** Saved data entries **

####################

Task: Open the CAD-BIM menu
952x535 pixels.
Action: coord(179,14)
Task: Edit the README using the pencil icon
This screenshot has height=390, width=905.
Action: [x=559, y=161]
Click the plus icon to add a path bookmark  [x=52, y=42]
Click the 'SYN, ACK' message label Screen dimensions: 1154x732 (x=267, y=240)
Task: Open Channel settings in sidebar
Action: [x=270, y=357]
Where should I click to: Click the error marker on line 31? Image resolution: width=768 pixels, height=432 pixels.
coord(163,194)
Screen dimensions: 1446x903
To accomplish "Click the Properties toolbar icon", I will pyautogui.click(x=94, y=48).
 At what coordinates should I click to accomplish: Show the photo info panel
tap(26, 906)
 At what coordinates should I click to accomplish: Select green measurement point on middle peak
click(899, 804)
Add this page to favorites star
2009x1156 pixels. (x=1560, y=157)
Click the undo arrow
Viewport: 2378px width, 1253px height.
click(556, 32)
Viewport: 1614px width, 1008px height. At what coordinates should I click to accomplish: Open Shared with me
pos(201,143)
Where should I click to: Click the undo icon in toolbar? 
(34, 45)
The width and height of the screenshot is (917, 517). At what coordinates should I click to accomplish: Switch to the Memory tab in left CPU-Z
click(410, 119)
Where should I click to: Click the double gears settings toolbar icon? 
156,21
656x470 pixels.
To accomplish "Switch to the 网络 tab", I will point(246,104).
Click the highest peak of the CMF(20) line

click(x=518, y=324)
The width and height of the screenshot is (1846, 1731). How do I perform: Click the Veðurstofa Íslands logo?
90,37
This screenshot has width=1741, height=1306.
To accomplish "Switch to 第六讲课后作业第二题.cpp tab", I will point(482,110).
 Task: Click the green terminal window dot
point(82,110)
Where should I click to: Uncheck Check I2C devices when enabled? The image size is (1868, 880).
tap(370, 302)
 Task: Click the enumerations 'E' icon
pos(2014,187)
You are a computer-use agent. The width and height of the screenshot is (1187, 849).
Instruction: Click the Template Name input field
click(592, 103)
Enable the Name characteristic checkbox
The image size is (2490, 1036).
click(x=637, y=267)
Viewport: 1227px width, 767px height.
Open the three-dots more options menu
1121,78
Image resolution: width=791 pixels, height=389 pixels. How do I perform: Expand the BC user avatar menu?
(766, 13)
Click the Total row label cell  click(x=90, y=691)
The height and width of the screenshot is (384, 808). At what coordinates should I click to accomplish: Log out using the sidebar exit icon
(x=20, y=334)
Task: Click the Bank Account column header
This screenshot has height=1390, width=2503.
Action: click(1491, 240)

####################

** Task brief **
Would you please write out all the entries exactly?

** Completed task **
Task: Open the CAD-BIM menu
952x535 pixels.
Action: coord(179,14)
Task: Edit the README using the pencil icon
This screenshot has height=390, width=905.
Action: [x=559, y=161]
Click the plus icon to add a path bookmark  [x=52, y=42]
Click the 'SYN, ACK' message label Screen dimensions: 1154x732 (x=267, y=240)
Task: Open Channel settings in sidebar
Action: [x=270, y=357]
Where should I click to: Click the error marker on line 31? Image resolution: width=768 pixels, height=432 pixels.
coord(163,194)
Screen dimensions: 1446x903
To accomplish "Click the Properties toolbar icon", I will pyautogui.click(x=94, y=48).
 At what coordinates should I click to accomplish: Show the photo info panel
tap(26, 906)
 At what coordinates should I click to accomplish: Select green measurement point on middle peak
click(899, 804)
Add this page to favorites star
2009x1156 pixels. (x=1560, y=157)
Click the undo arrow
Viewport: 2378px width, 1253px height.
click(556, 32)
Viewport: 1614px width, 1008px height. At what coordinates should I click to accomplish: Open Shared with me
pos(201,143)
Where should I click to: Click the undo icon in toolbar? 
(34, 45)
The width and height of the screenshot is (917, 517). At what coordinates should I click to accomplish: Switch to the Memory tab in left CPU-Z
click(410, 119)
Where should I click to: Click the double gears settings toolbar icon? 
156,21
656x470 pixels.
To accomplish "Switch to the 网络 tab", I will point(246,104).
Click the highest peak of the CMF(20) line

click(x=518, y=324)
The width and height of the screenshot is (1846, 1731). How do I perform: Click the Veðurstofa Íslands logo?
90,37
This screenshot has width=1741, height=1306.
To accomplish "Switch to 第六讲课后作业第二题.cpp tab", I will point(482,110).
 Task: Click the green terminal window dot
point(82,110)
Where should I click to: Uncheck Check I2C devices when enabled? The image size is (1868, 880).
tap(370, 302)
 Task: Click the enumerations 'E' icon
pos(2014,187)
You are a computer-use agent. The width and height of the screenshot is (1187, 849).
Instruction: Click the Template Name input field
click(592, 103)
Enable the Name characteristic checkbox
The image size is (2490, 1036).
click(x=637, y=267)
Viewport: 1227px width, 767px height.
Open the three-dots more options menu
1121,78
Image resolution: width=791 pixels, height=389 pixels. How do I perform: Expand the BC user avatar menu?
(766, 13)
Click the Total row label cell  click(x=90, y=691)
The height and width of the screenshot is (384, 808). At what coordinates should I click to accomplish: Log out using the sidebar exit icon
(x=20, y=334)
Task: Click the Bank Account column header
This screenshot has height=1390, width=2503.
Action: click(1491, 240)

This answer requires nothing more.